===== Records to use

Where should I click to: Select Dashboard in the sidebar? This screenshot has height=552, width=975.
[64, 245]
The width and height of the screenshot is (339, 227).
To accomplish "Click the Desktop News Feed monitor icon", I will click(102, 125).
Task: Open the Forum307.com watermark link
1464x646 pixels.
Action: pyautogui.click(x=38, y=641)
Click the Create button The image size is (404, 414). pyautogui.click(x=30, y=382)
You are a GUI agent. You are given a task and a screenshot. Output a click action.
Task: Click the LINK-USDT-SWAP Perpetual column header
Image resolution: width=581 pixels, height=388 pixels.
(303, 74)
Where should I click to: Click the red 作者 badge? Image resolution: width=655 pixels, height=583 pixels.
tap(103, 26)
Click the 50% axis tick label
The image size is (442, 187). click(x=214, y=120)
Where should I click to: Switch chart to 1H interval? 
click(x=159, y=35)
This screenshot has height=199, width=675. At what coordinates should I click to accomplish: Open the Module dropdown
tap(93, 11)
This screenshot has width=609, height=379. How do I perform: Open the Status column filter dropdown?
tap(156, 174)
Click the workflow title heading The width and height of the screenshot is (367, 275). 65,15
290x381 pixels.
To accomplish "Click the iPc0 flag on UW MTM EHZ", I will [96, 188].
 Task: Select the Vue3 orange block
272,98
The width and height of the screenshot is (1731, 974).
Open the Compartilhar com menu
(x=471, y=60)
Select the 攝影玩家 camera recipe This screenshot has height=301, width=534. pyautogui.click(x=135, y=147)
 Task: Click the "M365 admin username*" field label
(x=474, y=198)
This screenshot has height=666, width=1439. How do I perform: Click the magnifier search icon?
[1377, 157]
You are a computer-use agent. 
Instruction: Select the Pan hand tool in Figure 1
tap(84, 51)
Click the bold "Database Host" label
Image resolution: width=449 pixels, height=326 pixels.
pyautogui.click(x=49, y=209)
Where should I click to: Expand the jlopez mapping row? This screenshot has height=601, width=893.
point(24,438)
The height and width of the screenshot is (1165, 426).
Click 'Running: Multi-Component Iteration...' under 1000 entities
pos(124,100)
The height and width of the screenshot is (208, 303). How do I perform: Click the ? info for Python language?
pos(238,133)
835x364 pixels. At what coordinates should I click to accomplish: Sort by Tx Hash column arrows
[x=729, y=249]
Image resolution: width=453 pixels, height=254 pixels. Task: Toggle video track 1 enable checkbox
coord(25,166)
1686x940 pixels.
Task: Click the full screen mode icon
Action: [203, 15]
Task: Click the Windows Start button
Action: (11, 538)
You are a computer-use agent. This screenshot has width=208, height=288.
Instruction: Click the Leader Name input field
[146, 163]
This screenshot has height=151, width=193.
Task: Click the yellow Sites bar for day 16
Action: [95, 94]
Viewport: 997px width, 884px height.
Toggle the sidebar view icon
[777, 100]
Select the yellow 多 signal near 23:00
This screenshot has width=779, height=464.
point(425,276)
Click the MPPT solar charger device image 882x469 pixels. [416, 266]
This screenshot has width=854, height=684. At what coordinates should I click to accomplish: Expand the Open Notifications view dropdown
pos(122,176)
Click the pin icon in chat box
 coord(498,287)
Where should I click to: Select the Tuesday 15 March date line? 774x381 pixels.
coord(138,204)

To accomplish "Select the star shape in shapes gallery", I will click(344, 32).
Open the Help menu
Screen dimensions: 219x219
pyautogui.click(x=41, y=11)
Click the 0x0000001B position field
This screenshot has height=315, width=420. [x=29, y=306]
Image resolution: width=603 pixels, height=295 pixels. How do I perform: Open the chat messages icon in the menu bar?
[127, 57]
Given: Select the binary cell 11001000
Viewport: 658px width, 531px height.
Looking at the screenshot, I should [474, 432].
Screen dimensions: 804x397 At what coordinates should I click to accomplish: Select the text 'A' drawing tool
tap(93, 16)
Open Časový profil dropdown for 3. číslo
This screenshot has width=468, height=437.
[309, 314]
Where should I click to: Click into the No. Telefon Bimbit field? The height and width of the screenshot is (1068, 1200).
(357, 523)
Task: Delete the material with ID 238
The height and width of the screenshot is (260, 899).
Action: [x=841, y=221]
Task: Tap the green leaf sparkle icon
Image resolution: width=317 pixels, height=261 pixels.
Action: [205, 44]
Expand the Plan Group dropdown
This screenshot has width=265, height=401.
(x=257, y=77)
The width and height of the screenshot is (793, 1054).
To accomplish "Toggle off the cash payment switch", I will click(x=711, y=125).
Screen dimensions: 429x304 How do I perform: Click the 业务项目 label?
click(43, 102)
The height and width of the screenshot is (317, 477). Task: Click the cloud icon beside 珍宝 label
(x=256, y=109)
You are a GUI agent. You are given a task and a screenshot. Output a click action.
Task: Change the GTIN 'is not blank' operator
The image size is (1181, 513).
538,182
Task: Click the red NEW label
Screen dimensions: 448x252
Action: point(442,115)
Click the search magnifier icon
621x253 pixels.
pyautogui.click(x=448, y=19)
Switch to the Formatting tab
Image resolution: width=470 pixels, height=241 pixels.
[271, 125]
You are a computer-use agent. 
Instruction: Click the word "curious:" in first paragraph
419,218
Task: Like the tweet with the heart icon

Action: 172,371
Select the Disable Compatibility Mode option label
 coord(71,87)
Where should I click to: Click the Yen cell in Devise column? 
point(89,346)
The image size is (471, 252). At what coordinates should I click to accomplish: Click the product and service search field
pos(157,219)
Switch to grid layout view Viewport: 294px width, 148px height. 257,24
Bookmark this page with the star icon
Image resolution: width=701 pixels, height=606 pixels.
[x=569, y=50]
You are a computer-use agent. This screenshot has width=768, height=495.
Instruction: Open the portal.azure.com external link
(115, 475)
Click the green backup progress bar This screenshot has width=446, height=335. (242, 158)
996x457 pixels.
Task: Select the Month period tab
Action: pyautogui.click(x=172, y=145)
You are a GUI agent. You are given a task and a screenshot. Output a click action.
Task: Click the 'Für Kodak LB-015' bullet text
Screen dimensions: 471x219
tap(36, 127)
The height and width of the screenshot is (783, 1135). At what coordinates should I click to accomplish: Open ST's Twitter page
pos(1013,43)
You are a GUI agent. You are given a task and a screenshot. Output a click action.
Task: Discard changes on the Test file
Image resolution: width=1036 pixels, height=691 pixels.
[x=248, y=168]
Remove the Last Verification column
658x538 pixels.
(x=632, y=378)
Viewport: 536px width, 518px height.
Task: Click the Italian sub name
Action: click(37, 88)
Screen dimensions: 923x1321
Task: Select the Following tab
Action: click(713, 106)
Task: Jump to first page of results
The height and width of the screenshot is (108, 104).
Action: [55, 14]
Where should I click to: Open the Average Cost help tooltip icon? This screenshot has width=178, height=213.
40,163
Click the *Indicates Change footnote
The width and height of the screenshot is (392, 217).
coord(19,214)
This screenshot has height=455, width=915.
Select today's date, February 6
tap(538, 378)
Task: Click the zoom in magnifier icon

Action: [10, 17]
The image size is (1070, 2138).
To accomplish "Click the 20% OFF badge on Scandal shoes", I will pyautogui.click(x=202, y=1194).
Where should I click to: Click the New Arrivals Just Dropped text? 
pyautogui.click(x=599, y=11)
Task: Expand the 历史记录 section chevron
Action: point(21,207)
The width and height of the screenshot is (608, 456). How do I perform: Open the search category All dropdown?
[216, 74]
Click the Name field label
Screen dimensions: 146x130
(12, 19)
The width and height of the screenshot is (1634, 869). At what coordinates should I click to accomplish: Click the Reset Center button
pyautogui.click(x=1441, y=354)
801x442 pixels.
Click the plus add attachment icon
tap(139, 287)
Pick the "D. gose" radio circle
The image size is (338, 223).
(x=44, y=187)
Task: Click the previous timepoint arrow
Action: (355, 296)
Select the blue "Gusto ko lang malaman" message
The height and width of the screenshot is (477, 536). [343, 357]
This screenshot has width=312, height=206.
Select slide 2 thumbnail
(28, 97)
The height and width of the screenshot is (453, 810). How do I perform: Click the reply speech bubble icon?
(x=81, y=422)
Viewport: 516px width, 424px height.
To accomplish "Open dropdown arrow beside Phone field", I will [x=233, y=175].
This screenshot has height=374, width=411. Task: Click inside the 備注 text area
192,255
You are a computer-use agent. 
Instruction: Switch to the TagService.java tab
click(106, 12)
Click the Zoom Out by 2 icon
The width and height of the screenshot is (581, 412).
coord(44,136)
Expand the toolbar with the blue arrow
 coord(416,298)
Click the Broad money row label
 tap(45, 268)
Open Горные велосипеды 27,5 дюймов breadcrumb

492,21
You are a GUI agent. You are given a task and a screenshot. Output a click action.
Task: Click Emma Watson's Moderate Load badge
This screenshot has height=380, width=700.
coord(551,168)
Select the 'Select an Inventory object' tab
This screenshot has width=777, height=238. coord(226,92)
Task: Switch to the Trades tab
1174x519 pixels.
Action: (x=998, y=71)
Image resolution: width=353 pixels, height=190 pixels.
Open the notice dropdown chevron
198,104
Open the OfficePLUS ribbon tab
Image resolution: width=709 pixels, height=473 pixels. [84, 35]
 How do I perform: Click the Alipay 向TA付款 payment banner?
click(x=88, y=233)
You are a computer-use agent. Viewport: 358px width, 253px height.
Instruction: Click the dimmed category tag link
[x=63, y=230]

==========

[What this task involves]
Search the entries above for the string "will", and report each line where it occurs.

[Answer section]
To accomplish "Click the Desktop News Feed monitor icon", I will click(102, 125).
To accomplish "Click the iPc0 flag on UW MTM EHZ", I will [96, 188].
To accomplish "Select the star shape in shapes gallery", I will click(344, 32).
To accomplish "Toggle off the cash payment switch", I will click(x=711, y=125).
To accomplish "Click the 20% OFF badge on Scandal shoes", I will pyautogui.click(x=202, y=1194).
To accomplish "Open dropdown arrow beside Phone field", I will [x=233, y=175].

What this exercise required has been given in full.